→ DIRECTIONS FOR THIS TASK: Once you reach the line with "Open the Cells breadcrumb link" below, copy each line exactly, stopping after the line with "Click 繁體中文 text inside the language box", and skip any pictures.

→ DATA TO EXAMINE:
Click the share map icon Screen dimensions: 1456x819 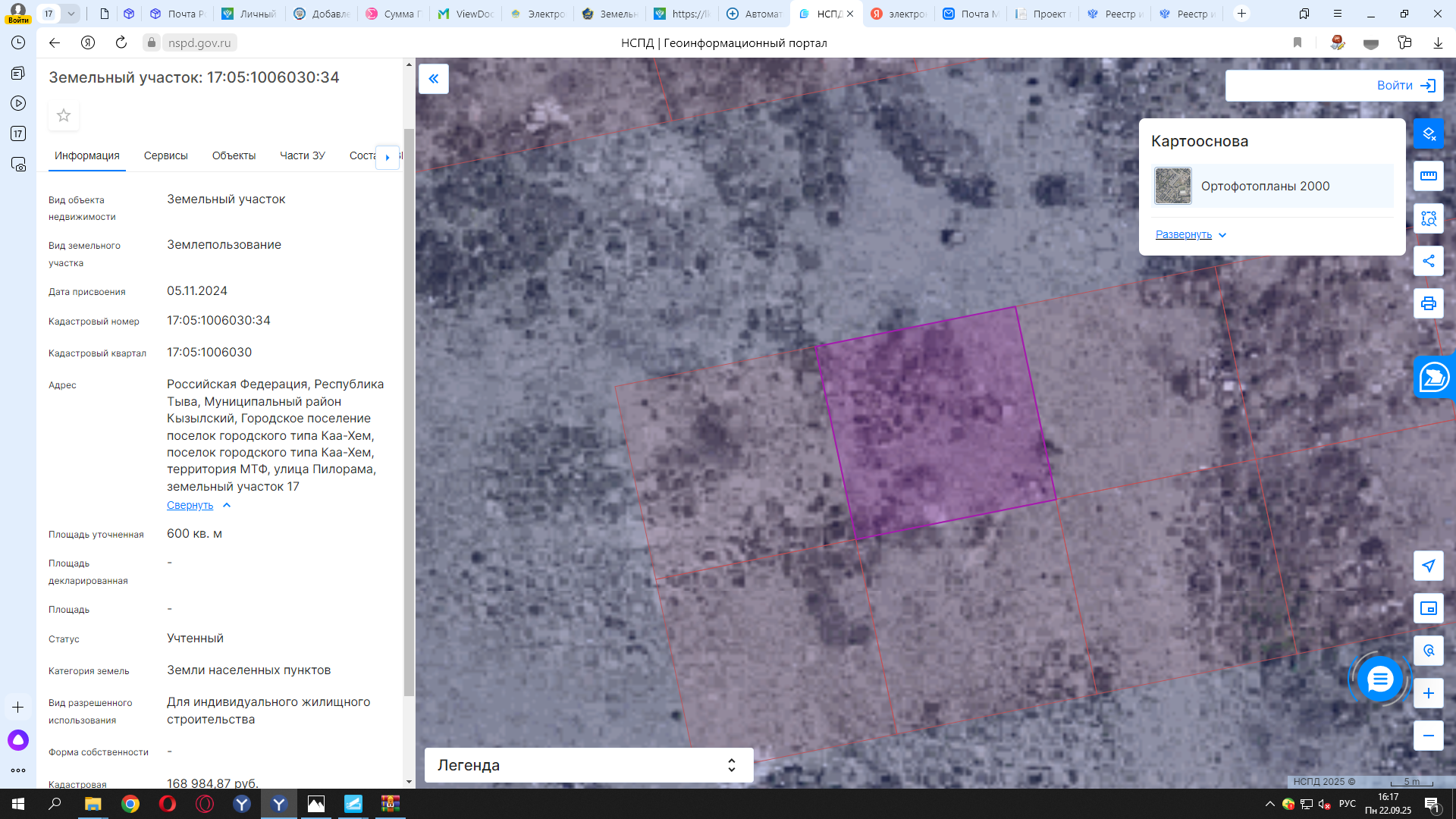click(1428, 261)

==

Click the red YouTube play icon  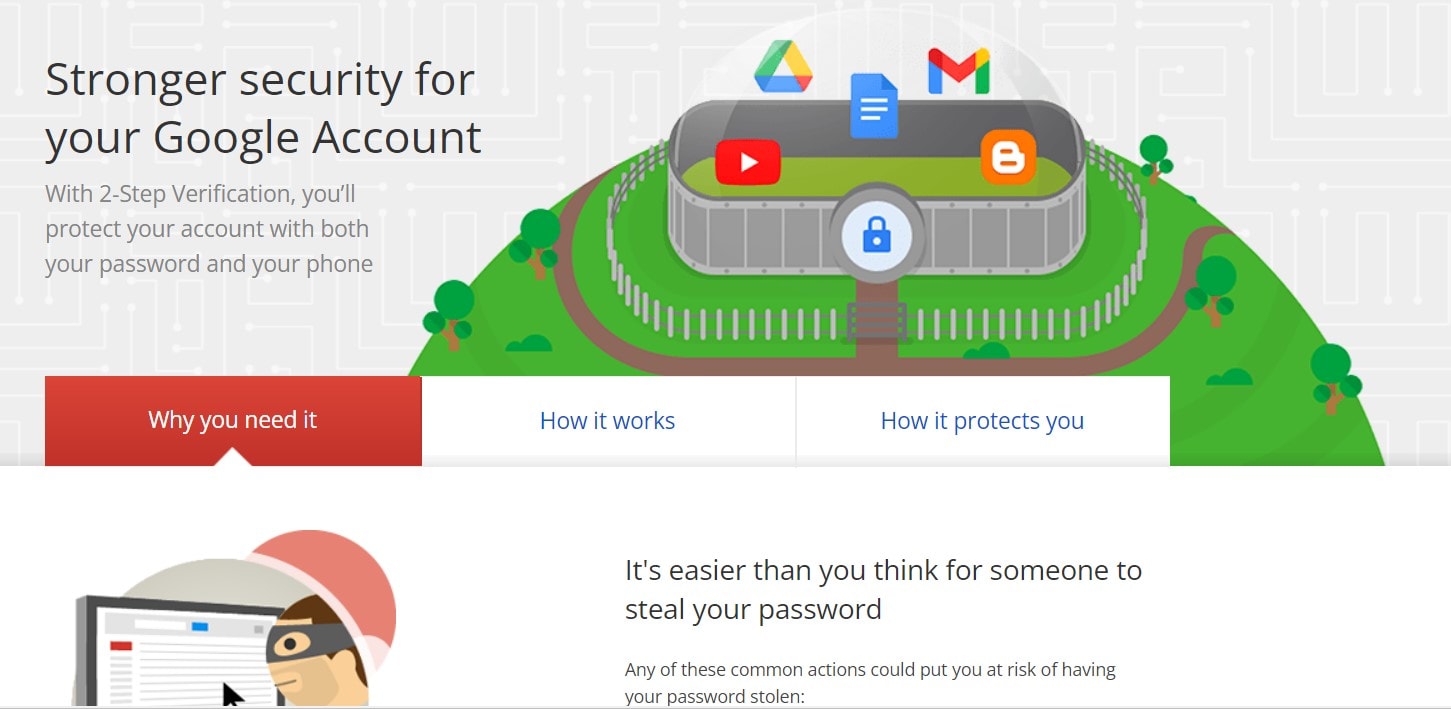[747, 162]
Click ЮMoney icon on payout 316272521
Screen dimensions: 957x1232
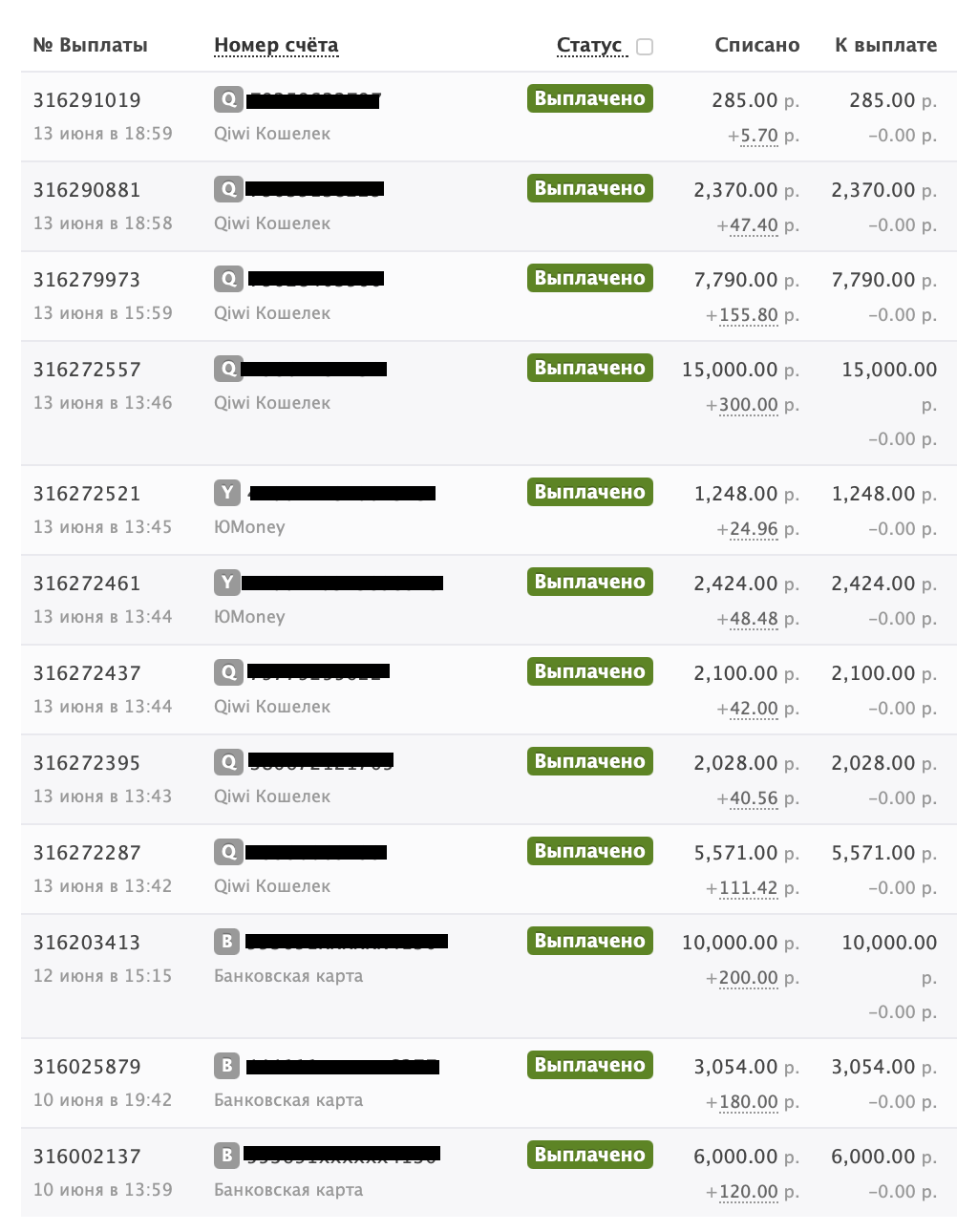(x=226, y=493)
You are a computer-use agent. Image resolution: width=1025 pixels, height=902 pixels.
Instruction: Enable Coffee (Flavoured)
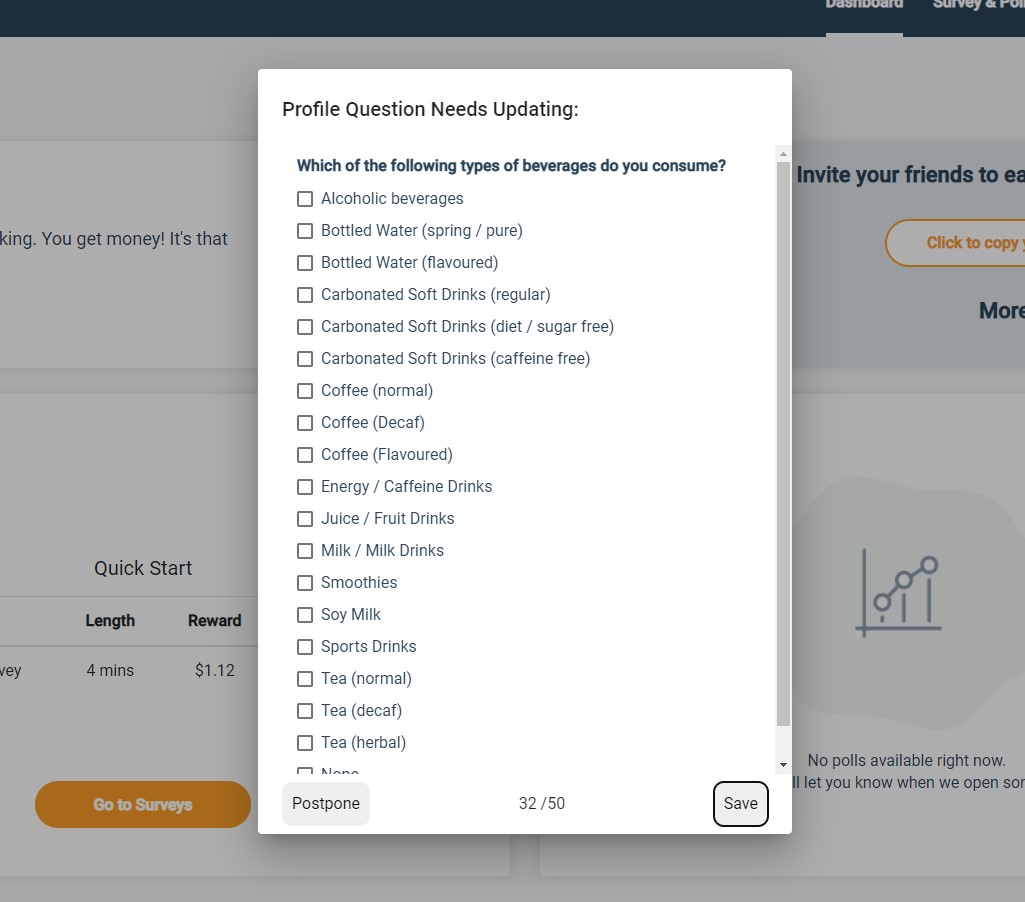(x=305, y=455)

* * *

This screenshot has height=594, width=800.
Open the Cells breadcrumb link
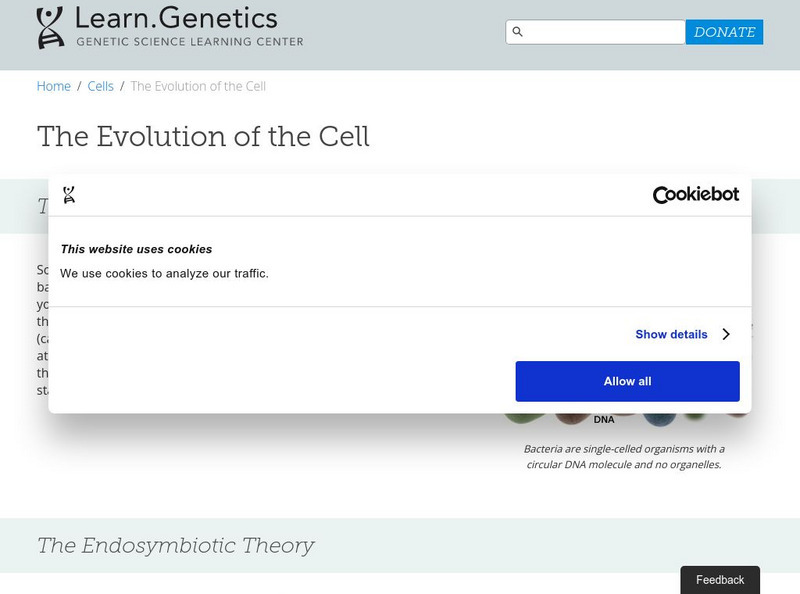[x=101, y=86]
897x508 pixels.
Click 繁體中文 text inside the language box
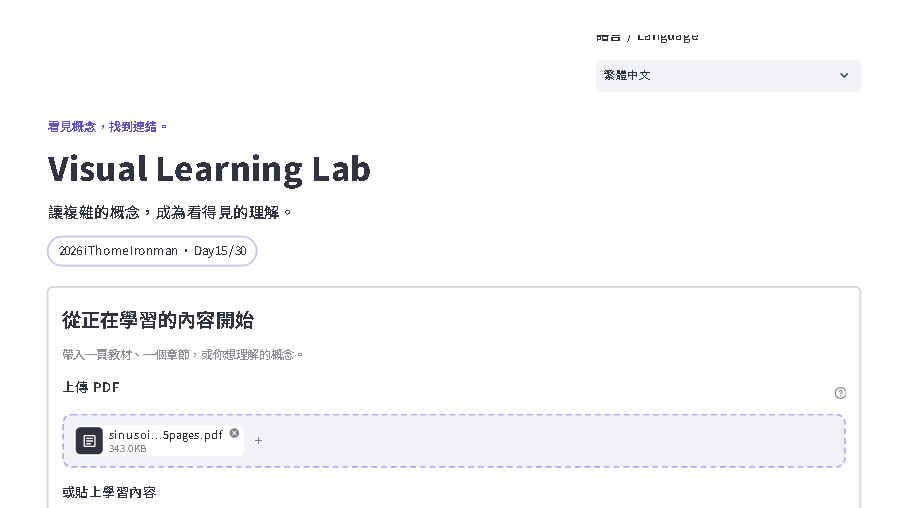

→ SOLUTION BELOW:
Open the Cells breadcrumb link
[x=101, y=86]
897x508 pixels.
Click 繁體中文 text inside the language box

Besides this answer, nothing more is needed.